Launched last April, the Lely Vector automated feeding system has been winning awards across Europe.
It was one of the 11 two-star winners in the innovation section at the Space Show in France recently, and an innovation winner also at AgroTechniek Holland in the Netherlands.
One of the big companies in automatic milking, Lely claims the Vector is the next major step in automating dairy farm work. The system requires an area without any obstacles where all kinds of feed can be stored. If enough feed can be stored for three days, weekend work can be reduced.
A feed grabber in the store selects the feed, and loads it in onto the mixing and feeding robot. Automatic mixing of minerals and additives into concentrates and addition to the feed robot follows.
Using a feed level sensor, the robot determines when and where feed is required, without any intervention from the farmer.
Ongoing supply of feed in smaller doses keeps fresh material on offer to cattle.

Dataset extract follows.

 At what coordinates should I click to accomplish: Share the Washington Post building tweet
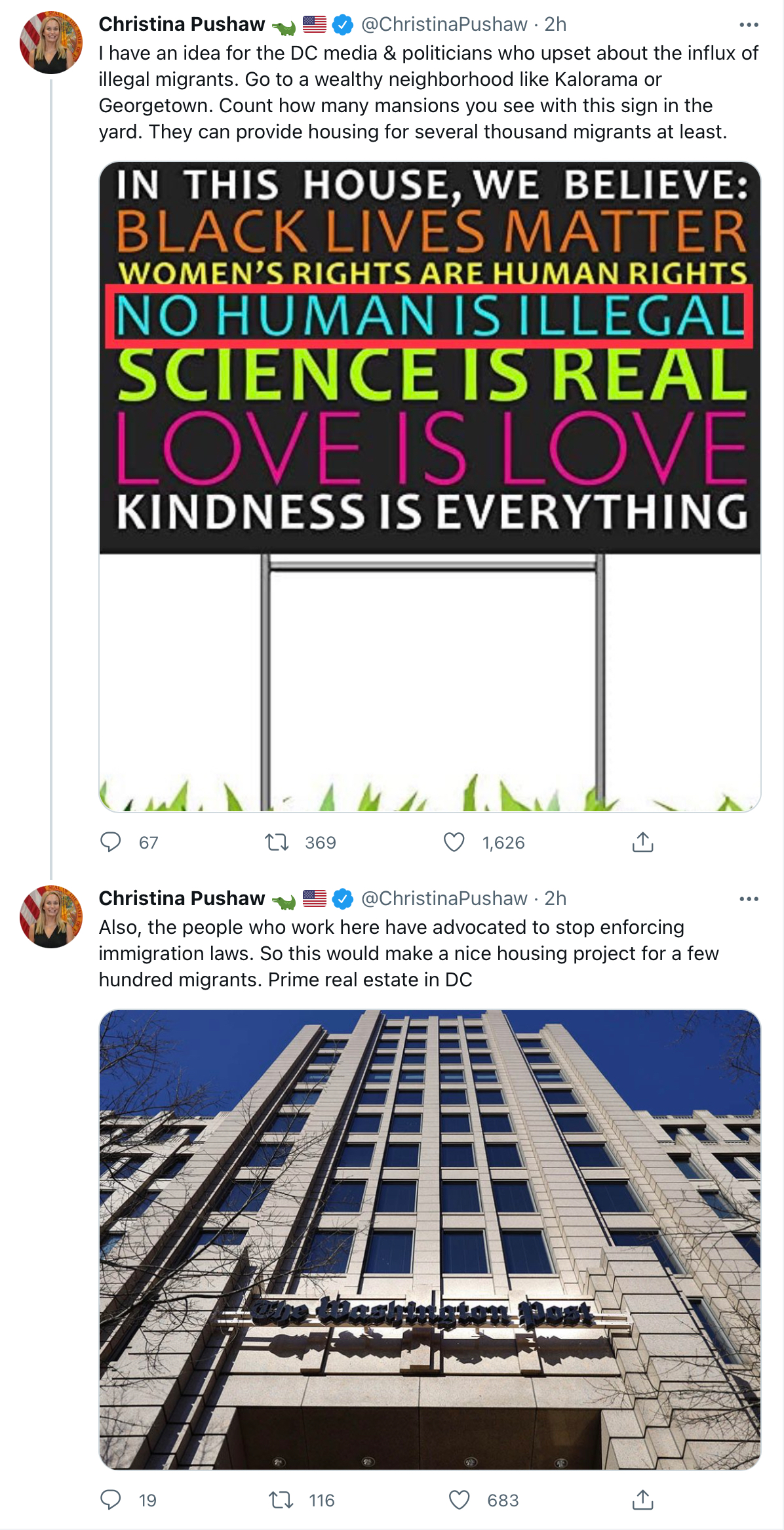pos(642,1500)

The Lely Vector makes sure that correct rations are fed to cows consistently and on time, 24 hours a day, seven days a week.
Improved animal health and feed efficiency resulting in optimal milk and beef production are claimed.

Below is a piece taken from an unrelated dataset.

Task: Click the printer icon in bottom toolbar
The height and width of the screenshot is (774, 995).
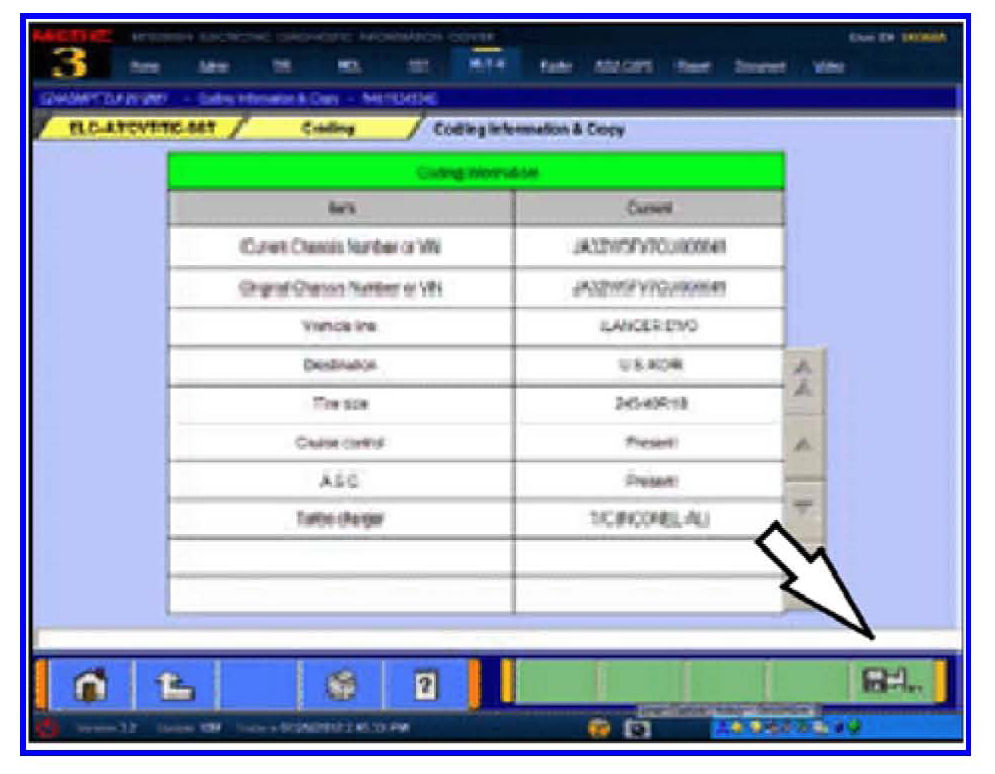Action: (341, 687)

Electrically controlled, the Lely Vector is noiseless and environmentally-friendly, and does not disturb either man or animal. It uses only 20 kwh per day (about €2) to feed up to 250 animals.
Experience on test farms indicates that labour savings are huge when feeding two or more different rations.
The farmer only has to keep the feed store replenished. The system is for sale initially in the Netherlands, Scandinavia, and France.
No installation of tracks is necessary.
The innovation judges at AgroTechniek Holland said: "Automatic, flexible and fresh feeding of cows is a leap forward for farmers, because the feeding sensor in the system saves them thinking and calculating. This system stimulates animal health and ensures optimal milk production. In addition to labour saving and restricting feed losses, it also simplifies dairy management as well as increasing efficiency."